Written request 1.
Pull out every line of the records below that contains the string "Click".

===

A Hybrid War to Replace Afghan ‘Forever War’?

by M.K. Bhadrakumar, published on CounterCurrents, July 7, 2021

The British newspaper Daily Telegraph did some kite-flying in the weekend that London is considering open-ended deployment of a contingent of elite special forces to Afghanistan “ to provide training to Afghan units and deploy with them on the ground as advisers.”

At the same time, the New York Times reported that White House approves Gen. Austin S. Miller, the top American commander in Afghanistan, staying on at his post for “at least a couple more weeks,” although US troop withdrawal is complete.

Connecting the dots, it appears that the US is trying hard to replace the forever war in Afghanistan with a Syria-like hybrid war. The stunning success Russia registered in ensuring the survival of the Assad regime in Syria provides a role model for the Pentagon commanders.

Thus, Miller will “help transition the American military mission” to a hybrid war. The Pentagon has worked out an “over-the-horizon capacity” whereby American warplanes and armed Reaper drones based mainly in the Persian Gulf will participate or back up the Afghan military operations against the Taliban. read more

The US still hopes to reorganise the counter-terrorism capabilities and assets in the region. Foreign Ministers of Uzbekistan and Tajikistan were recently invited to Washington for consultations to formulate backup plans that could allow the US to bank upon these two countries. Uzbekistan seems favourably inclined, prompting Afghan President Asharf Ghani to visit Tashkent to follow up. (here, here, here, here and here)

In effect, Washington is seeking to reposition some forces in Uzbekistan and Tajikistan, which means that the first-tier troops, drones, bomber planes, and intelligence assets to be placed at bases or appropriate facilities in these Central Asian countries remain available in real time for intervention in the war against the Taliban.

As in Syria, local Afghan militia groups can be brought into the fight against the Taliban. Afghan warlords have worked with the Pentagon and the CIA previously. Equally, the lobby of Pentagon contractors is very influential in the Beltway and the White House is all but certain to extend their contracts.

The grand strategy appears to be to:

  1. a) beef up the capacity of the Afghan forces which would prevent an outright Taliban takeover but without the US taking on any combat duties;
  2. b) copy from the Russian playbook in Syria by heavily using air power without putting boots on the ground;
  3. c) and, make the Taliban realise through a war of attrition that there is no alternative to a negotiated settlement.

In an interesting role reversal from Syria, the US will claim that its involvement in Afghanistan is at the invitation of the Kabul government.

Indeed, if the strategy is seen to be working, other NATO countries can be expected to join the fray, as had happened in Syria and Iraq, embedded in the militia groups or Afghan military units.

The strength of the Pentagon contractors is put at 18000 personnel, the bulk of whom have served in the US military previously. The activities of the Wagner Group in Libya and some African countries apparently provide an inspiring model for the Pentagon.

The American media is awash with apocalyptic visions of Afghanistan’s descent into civil war. This has helped generate domestic support in the US for the Pentagon and CIA’s continued involvement in Afghanistan, even as President Biden extracts political mileage for ending the forever war.

===

Written request 2.
Can you carry on the piece about a US hybrid war in Afghanistan, picking up after its final paragraph?

===

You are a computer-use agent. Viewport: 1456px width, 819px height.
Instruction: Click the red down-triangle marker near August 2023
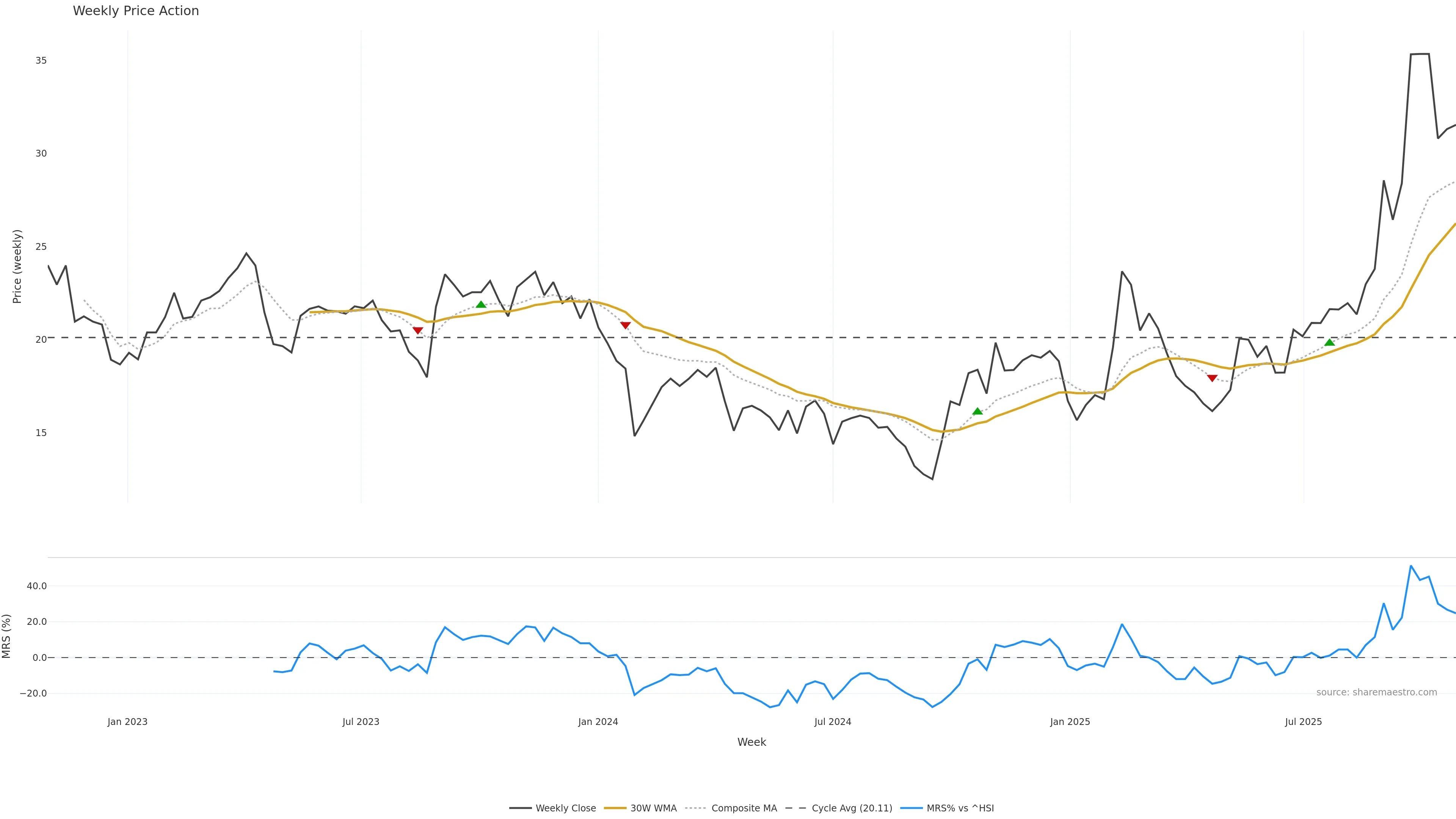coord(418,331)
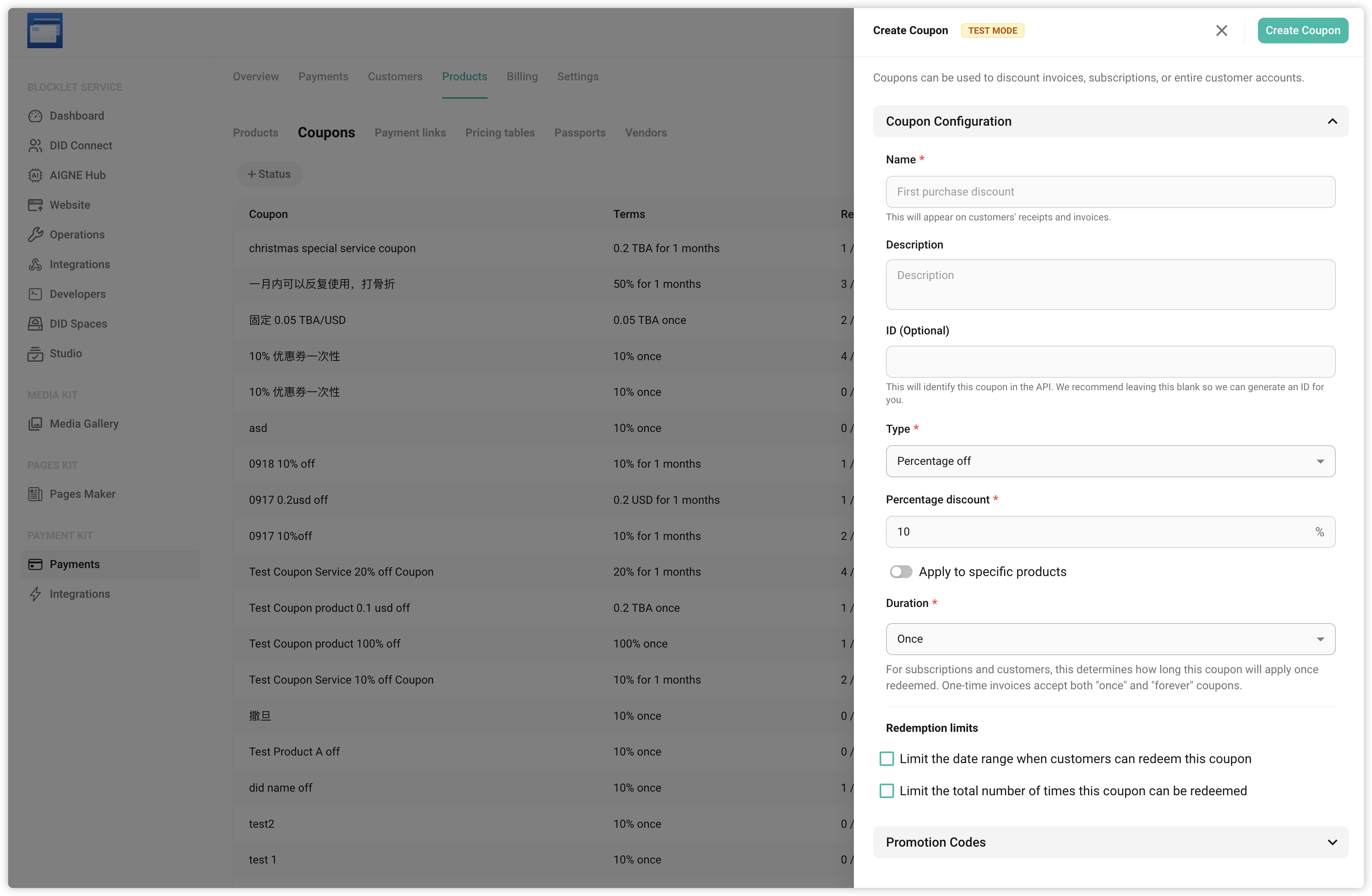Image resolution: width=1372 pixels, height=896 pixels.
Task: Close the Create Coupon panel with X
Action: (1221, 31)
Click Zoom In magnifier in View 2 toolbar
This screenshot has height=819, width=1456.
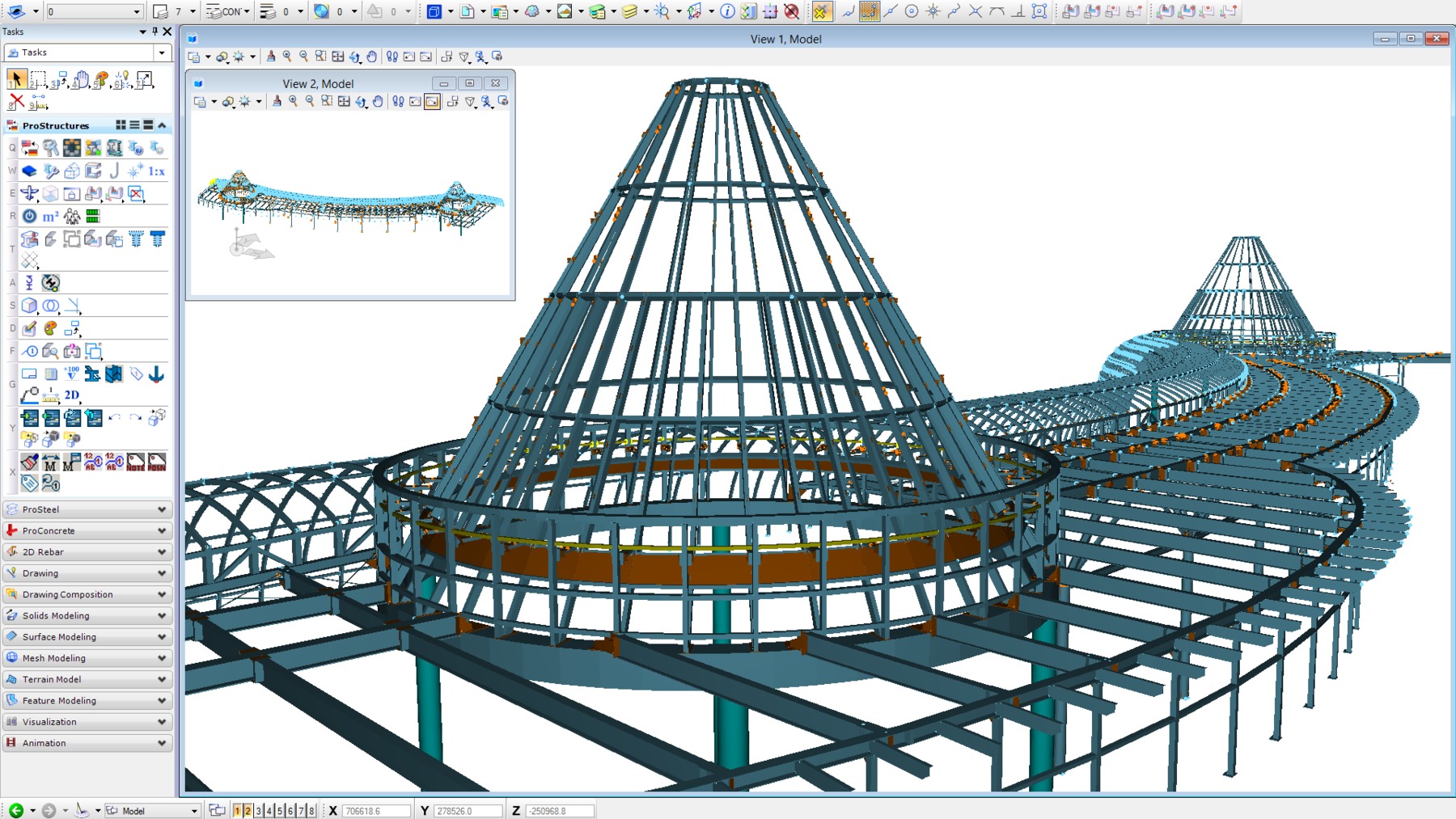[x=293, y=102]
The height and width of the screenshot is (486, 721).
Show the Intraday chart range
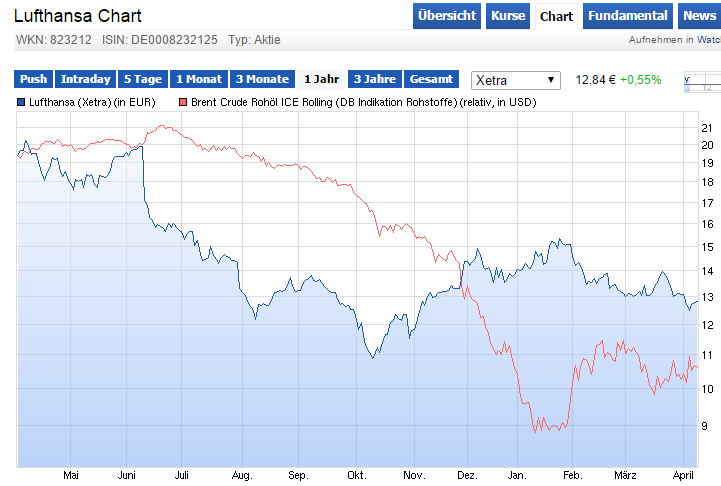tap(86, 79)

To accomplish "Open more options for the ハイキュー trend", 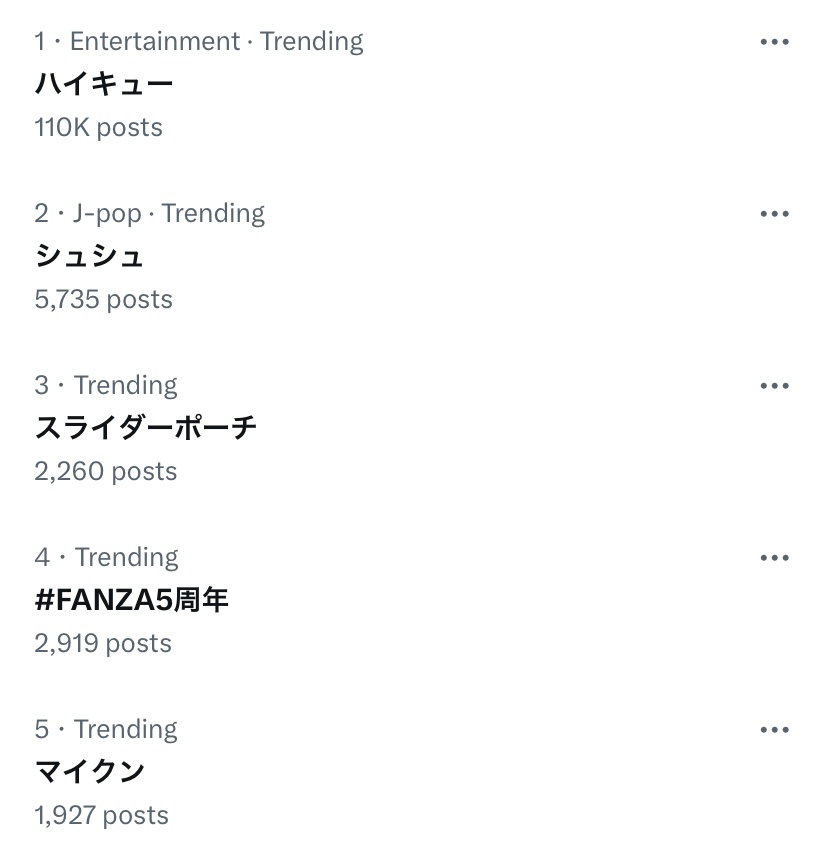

===

Task answer 1.
Instruction: Click the red down-triangle marker near August 2023
Click Zoom In magnifier in View 2 toolbar

Task answer 2.
Simply put, a hybrid war will be a “win-win” situation for the White House, Pentagon and the CIA — and NATO. 

The bottom line is that for geopolitical reasons, the US and NATO are determined to remain as the dominant foreign presence on the Afghan chessboard. Washington visualises that the regional states — Russia, China, Iran or Pakistan — may have serious reservations about a long-term US / NATO presence in Afghanistan, but they will not confront the US.

Will the US strategy of hybrid war work? A definitive answer will be possible only through August, given the variables at work. But the chances are rather bleak.

The humiliating defeat at the hands of the Taliban has created a profound credibility problem for the US in the region.

Besides, intrinsically, this is a high-risk strategy. The Taliban will resist and American lives may be lost. Again, the Central Asian states must agree to provide the staging posts for the hybrid war. The Taliban has sternly warned them.

Indeed, Russia and China are opposed to any American military presence in the Central Asian region. Russian Foreign Minister Sergey Lavrov has hit out at sections of Afghanistan’s ruling elite who are collaborating with Washington’s hybrid war plans, accusing them of trying to prolong the negotiation process and scuttle the prospects for an interim government.

They should think about the consequences of these actions for their homeland,” Lavrov said. “Russia is already holding consultations both through bilateral channels and within the Collective Security Treaty Organization to protect its neighbours in Central Asia from any direct and serious threat,” Lavrov told reporters in Moscow last week. The remarks were obliquely referring to the US strategists.

But Moscow is not taking chances. Russia’s Southern military district (which includes facilities in Tajikistan, Kyrgyzstan, and Kazakhstan) will receive advanced military equipment, including the Sukhoi-34 multirole aircraft. The air defence capabilities of the Russian base in Tajikistan are being strengthened, including with deployment of the newest Verba portable anti-aircraft missile systems (MANPADS). President Vladimir Putin had a call with Tajikistan President Emomali Rahmanov last week where he pledged all Russian support to strengthen Tajik defence capabilities.

Most important, the Taliban’s success through the coming 6-8 weeks to batter, demoralise and destroy the Afghan armed forces and shift the politico-military balance in its favour will be a key factor in the shape of things to come. This is where Afghanistan is fundamentally different from Syria. The US is overlooking the big role Iran played in tandem with Russia to turn the tide of the Syrian conflict.

Meanwhile, Taliban has also shown savviness to prevent other Afghan groups from uniting behind Ghani as well as to create synergy between its political track at Doha and the military path in Afghanistan. Against the backdrop of the US’ plans to fight a hybrid war, the Taliban spokesperson Zabihullah Mujahid told Reuters on Monday,

“The peace talks and process will be accelerated in the coming days … and they are expected to enter an important stage, naturally it will be about peace plans. Possibly it will take a month to reach that stage when both sides will share their written peace plan… Although we (Taliban) have the upper hand on the battlefield, we are very serious about talks and dialogue.”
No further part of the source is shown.